AT&T said Thursday it has restored its U-verse service after a three-day, multistate outage that knocked out Internet, TV and phone service to tens of thousands of customers in the South and Southwest.
Facing customer anger and service cancellations, the telecommunications company also promised to credit all affected customers on their bills within the next two months.
“We will issue credits to customers we know are impacted,” said AT&T spokesman Josh Gelinas. “Credits will appear on customers’ bills within 30-60 days.”
AT&T did not specify the amount of the credit, but further announcements are expected in the coming days. Households and businesses typically lost three days of service.
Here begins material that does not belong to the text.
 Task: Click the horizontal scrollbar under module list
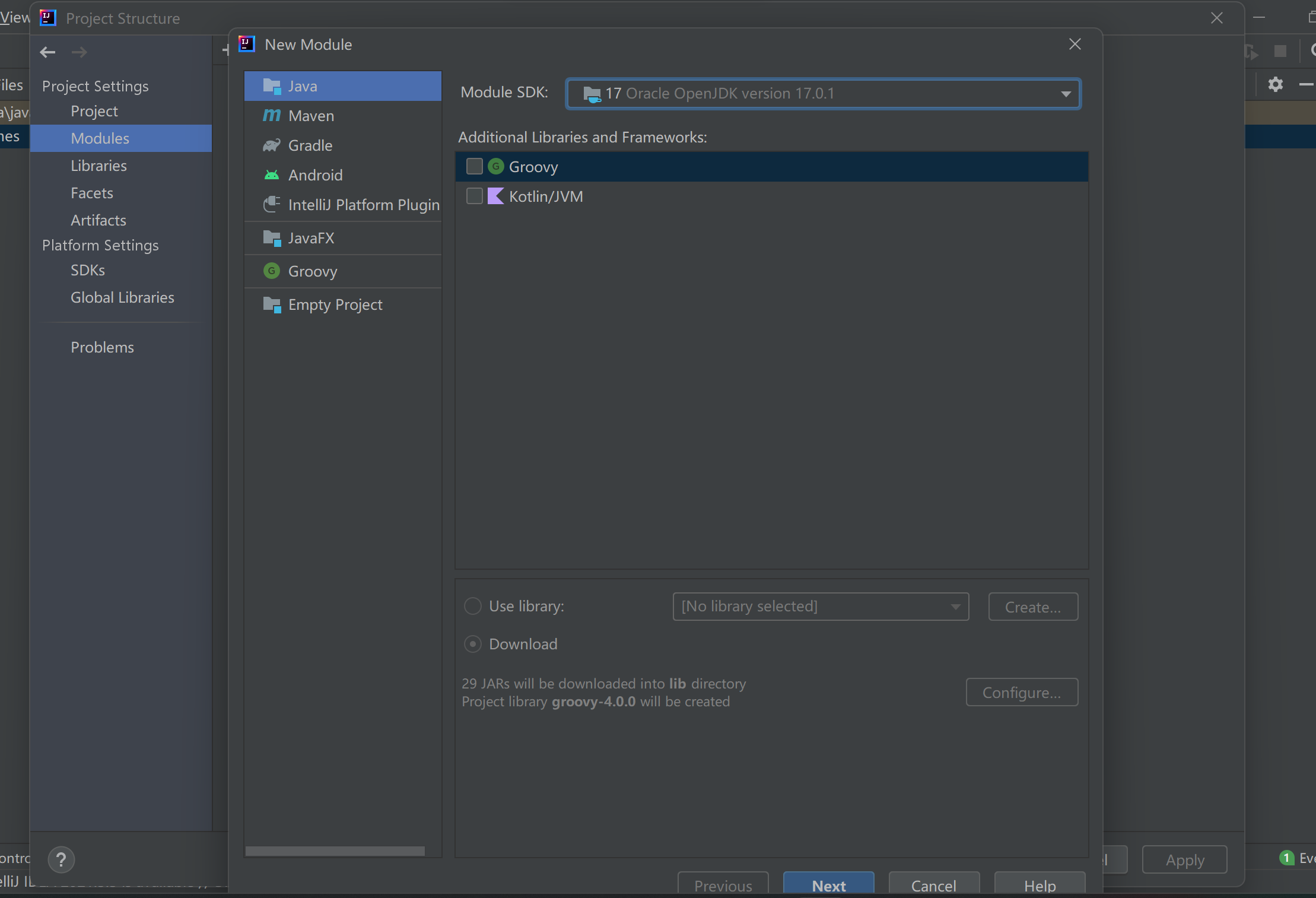pos(335,851)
The episode is a public relations embarrassment for AT&T’s U-verse, which was launched in 2006 as a competitor to monopoly cable companies. At the time foes such as Time Warner Cable and Comcast had begun offering their own phone service, threatening AT&T’s market share.
AT&T blamed the disruptions on a server complex, but the cause of the massive outage has not been publicly explained. Its duration and geographical spread surprised customers who are not accustomed to anything beyond occasional, brief disruptions.
The outage affected more than half the states in AT&T’s 22-state territory, but the company said less than 1 percent of the 7.4 million customers who subscribe to U-verse lost service.
Those without service could not dial 911 emergency calls over U-verse unless they had a separate landline phone or a wireless phone. If the 911 failure meets certain thresholds, AT&T will have to submit an outage report to the Federal Communications Commission, but the details will remain confidential.
U-verse delivers a “triple play” package, an industry term for cable television, Internet and telephone service using Voice over Internet Protocol.